What needs to be done: Provide the records once more, identical to the original.

Input:
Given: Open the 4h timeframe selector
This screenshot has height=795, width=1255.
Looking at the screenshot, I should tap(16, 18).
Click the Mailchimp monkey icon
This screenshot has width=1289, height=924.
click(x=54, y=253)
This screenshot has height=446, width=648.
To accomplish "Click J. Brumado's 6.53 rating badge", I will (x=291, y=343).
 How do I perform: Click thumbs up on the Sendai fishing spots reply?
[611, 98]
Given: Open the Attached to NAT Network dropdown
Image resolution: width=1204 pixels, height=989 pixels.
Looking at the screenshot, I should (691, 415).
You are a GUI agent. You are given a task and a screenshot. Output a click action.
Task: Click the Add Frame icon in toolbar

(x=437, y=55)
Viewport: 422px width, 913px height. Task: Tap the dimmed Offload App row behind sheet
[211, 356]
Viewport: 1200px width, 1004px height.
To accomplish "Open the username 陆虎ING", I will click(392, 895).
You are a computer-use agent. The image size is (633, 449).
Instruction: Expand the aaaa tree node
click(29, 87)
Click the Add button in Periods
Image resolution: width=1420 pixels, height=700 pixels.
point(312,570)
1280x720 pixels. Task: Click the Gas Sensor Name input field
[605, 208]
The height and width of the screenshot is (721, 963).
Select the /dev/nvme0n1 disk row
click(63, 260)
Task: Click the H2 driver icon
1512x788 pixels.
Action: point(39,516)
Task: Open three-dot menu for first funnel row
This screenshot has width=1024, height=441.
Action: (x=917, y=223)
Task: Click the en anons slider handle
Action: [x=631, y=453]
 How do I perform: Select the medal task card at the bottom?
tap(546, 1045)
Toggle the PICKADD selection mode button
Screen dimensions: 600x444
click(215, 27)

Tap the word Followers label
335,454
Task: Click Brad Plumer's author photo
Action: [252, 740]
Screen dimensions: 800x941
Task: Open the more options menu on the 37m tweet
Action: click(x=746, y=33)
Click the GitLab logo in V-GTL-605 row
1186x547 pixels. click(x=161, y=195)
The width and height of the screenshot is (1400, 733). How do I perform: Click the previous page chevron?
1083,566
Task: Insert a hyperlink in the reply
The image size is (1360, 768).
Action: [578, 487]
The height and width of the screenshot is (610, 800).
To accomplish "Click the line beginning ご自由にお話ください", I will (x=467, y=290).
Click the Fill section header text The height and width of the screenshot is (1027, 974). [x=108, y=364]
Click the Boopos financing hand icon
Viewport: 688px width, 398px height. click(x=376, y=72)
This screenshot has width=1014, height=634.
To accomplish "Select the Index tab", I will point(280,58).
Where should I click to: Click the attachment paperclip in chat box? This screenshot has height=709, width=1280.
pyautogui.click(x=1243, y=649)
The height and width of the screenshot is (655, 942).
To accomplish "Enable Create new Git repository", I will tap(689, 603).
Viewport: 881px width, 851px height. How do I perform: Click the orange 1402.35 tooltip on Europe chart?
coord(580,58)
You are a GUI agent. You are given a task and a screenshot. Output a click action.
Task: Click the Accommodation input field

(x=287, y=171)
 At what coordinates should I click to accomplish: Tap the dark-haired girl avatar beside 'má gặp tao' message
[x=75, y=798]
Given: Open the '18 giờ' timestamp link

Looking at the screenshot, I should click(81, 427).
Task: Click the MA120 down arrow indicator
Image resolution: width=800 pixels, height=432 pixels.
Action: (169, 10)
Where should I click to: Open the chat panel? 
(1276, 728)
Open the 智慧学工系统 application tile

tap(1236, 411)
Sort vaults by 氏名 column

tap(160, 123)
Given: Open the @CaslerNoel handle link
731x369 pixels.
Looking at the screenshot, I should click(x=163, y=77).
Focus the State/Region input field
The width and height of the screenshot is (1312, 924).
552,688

Solution to this exercise:
Given: Open the 4h timeframe selector
This screenshot has height=795, width=1255.
Looking at the screenshot, I should tap(16, 18).
Click the Mailchimp monkey icon
This screenshot has width=1289, height=924.
click(x=54, y=253)
This screenshot has height=446, width=648.
To accomplish "Click J. Brumado's 6.53 rating badge", I will (x=291, y=343).
 How do I perform: Click thumbs up on the Sendai fishing spots reply?
[611, 98]
Given: Open the Attached to NAT Network dropdown
Image resolution: width=1204 pixels, height=989 pixels.
Looking at the screenshot, I should (691, 415).
You are a GUI agent. You are given a task and a screenshot. Output a click action.
Task: Click the Add Frame icon in toolbar

(x=437, y=55)
Viewport: 422px width, 913px height. Task: Tap the dimmed Offload App row behind sheet
[211, 356]
Viewport: 1200px width, 1004px height.
To accomplish "Open the username 陆虎ING", I will click(392, 895).
You are a computer-use agent. The image size is (633, 449).
Instruction: Expand the aaaa tree node
click(29, 87)
Click the Add button in Periods
Image resolution: width=1420 pixels, height=700 pixels.
point(312,570)
1280x720 pixels. Task: Click the Gas Sensor Name input field
[605, 208]
The height and width of the screenshot is (721, 963).
Select the /dev/nvme0n1 disk row
click(63, 260)
Task: Click the H2 driver icon
1512x788 pixels.
Action: point(39,516)
Task: Open three-dot menu for first funnel row
This screenshot has width=1024, height=441.
Action: (x=917, y=223)
Task: Click the en anons slider handle
Action: [x=631, y=453]
 How do I perform: Select the medal task card at the bottom?
tap(546, 1045)
Toggle the PICKADD selection mode button
Screen dimensions: 600x444
click(215, 27)

Tap the word Followers label
335,454
Task: Click Brad Plumer's author photo
Action: [252, 740]
Screen dimensions: 800x941
Task: Open the more options menu on the 37m tweet
Action: click(x=746, y=33)
Click the GitLab logo in V-GTL-605 row
1186x547 pixels. click(x=161, y=195)
The width and height of the screenshot is (1400, 733). How do I perform: Click the previous page chevron?
1083,566
Task: Insert a hyperlink in the reply
The image size is (1360, 768).
Action: [578, 487]
The height and width of the screenshot is (610, 800).
To accomplish "Click the line beginning ご自由にお話ください", I will (x=467, y=290).
Click the Fill section header text The height and width of the screenshot is (1027, 974). [x=108, y=364]
Click the Boopos financing hand icon
Viewport: 688px width, 398px height. click(x=376, y=72)
This screenshot has width=1014, height=634.
To accomplish "Select the Index tab", I will point(280,58).
Where should I click to: Click the attachment paperclip in chat box? This screenshot has height=709, width=1280.
pyautogui.click(x=1243, y=649)
The height and width of the screenshot is (655, 942).
To accomplish "Enable Create new Git repository", I will tap(689, 603).
Viewport: 881px width, 851px height. How do I perform: Click the orange 1402.35 tooltip on Europe chart?
coord(580,58)
You are a GUI agent. You are given a task and a screenshot. Output a click action.
Task: Click the Accommodation input field

(x=287, y=171)
 At what coordinates should I click to accomplish: Tap the dark-haired girl avatar beside 'má gặp tao' message
[x=75, y=798]
Given: Open the '18 giờ' timestamp link

Looking at the screenshot, I should click(81, 427).
Task: Click the MA120 down arrow indicator
Image resolution: width=800 pixels, height=432 pixels.
Action: (169, 10)
Where should I click to: Open the chat panel? 
(1276, 728)
Open the 智慧学工系统 application tile

tap(1236, 411)
Sort vaults by 氏名 column

tap(160, 123)
Given: Open the @CaslerNoel handle link
731x369 pixels.
Looking at the screenshot, I should click(x=163, y=77).
Focus the State/Region input field
The width and height of the screenshot is (1312, 924).
552,688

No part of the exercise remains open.